De acordo com a BBC News Brasil, “quando tinha 35 anos de idade, Aurora Rodríguez (..) concebeu mais que uma filha: traçou um plano (…) Aurora Rodríguez queria gerar e criar a filha em condições ideais e convertê-la na ‘mulher mais perfeita, que, como uma estátua humana, fosse o padrão, a medida da humanidade e a redentora final’, como ela diria posteriormente a seus psiquiatras”. Nesse ínterim, ao ficar grávida, Aurora resolve aplicar “uma série de técnicas que faziam parte da eugenia, sobre como levar a cabo uma boa gravidez e assegurar a geração de uma menina”, como avalia Carmen Domingo, autora do ensaio biográfico “Mi Querida Hija Hildegart”. A escritora Rosa Montero, ademais, afirma que Aurora “treinou-a desde o berço com mãos de ferro de uma domadora circense, até convertê-la em um exemplar anômalo e excepcional, uma pobre menina prodígio”. Numa faculdade intelectiva aguda, — no entanto, agudamente trágica —, Hildegart teve uma infância em demasia surpreendente: antes de chegar aos dois anos de idade, a garota já sabia ler, começando, posteriormente, a escrever aos três. Para além, aos oito anos, comunicava-se em inglês, francês e alemão. Segundo a reportagem da BBC News Brasil, “aos 13 anos, Hildegart Rodríguez já era formada com excelentes qualificações e, aos 14, começou a estudar Direito, com uma licença especial devido à sua pouca idade”. No que tange o teor dos temas, segundo Carmen Domingo, “o que a menina estudava eram temas concretos, pois tudo era encaminhado para que se tornasse uma superdotada para redimir a humanidade”. Nesse controle unilateral, Julián Besteiro, professor de Hildegart na universidade, revelou: “nos estudos, Hildegart é simplesmente formidável, mas esse fenômeno de ser tão ligada a sua mãe me evoca a imagem de um filhote de canguru preso na bolsa invisivel com o cordão umbilical intacto”. Em suma, conforme a declaração da própria moça ao jornalista Eduardo de Guzmán, autor do livro “Aurora de Sangre”, a jovem teve de “usar [a infância] toda para estudar sem descanso, dia e noite”.
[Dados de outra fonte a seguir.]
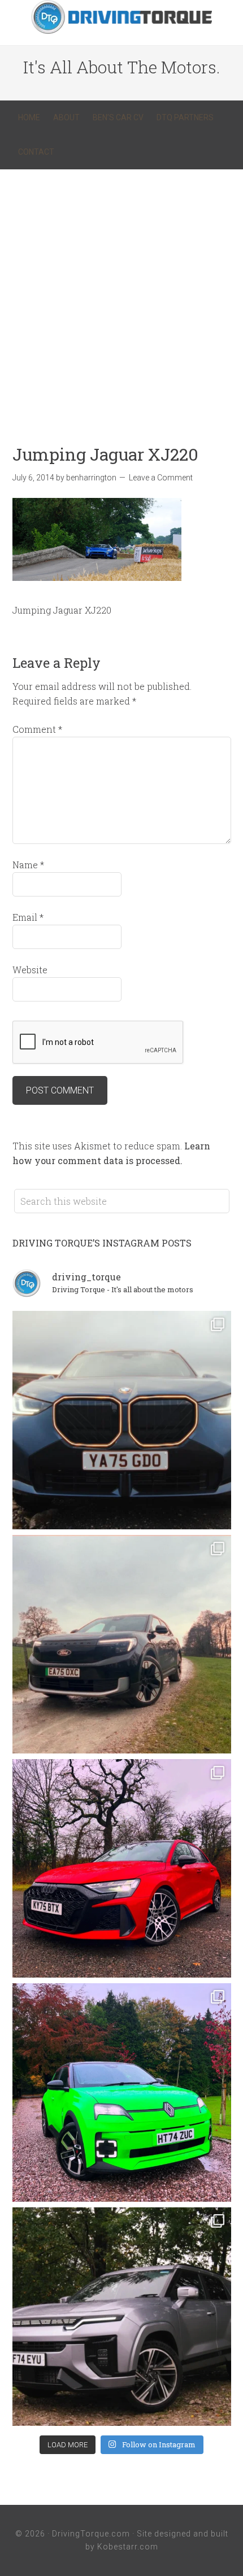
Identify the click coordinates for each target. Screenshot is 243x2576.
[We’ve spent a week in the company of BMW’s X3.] (121, 1420)
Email (28, 917)
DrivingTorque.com (91, 2533)
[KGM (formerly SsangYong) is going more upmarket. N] (121, 2316)
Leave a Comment (161, 477)
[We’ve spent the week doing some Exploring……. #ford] (121, 1644)
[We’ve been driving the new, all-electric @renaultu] (121, 2092)
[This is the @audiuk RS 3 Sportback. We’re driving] (121, 1868)
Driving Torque (121, 17)
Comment (37, 729)
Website (29, 970)
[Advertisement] (121, 296)
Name (28, 865)
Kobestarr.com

A vultosa verdade é que, a partir de seus audazes valores, Aurora incorreu em uma acachapante teatralidade perfeita. Este fora, na realidade, o principal motivo do nascimento de sua filha. A necessidade de localizar o mal e objetificar-se como aquela a quem a criação da redentora final fosse sua responsabilidade, é, em verdade, uma dissimulação de suas mazelas interiores; ou seja, por assim dizer, e assim procedendo, ao pôr-se como messias, enfatiza-se como serpente. Atalho, pois, este conceito por reconhecer que coexistiam duas Auroras: uma completamente viva (a quem todos conheciam), que, no entanto, possuía uma morte aguardada; e outra meia-viva, a qual esperava sua totalidade no viver. E, assim, no instante em que precedia o assasinato, ambas as senhoras manifestavam-se rivais, andando, com passos finitos, em direção uma à outra, até que, logo então, entrelaçam-se os punhos e a face de uma ergue-se; do contrário, cai a da outra. A rigor, o vermelho do sangue da vencida contempla o cansaço de agir nas sombras; de não ser o que é; de ser, porém, o que se deve.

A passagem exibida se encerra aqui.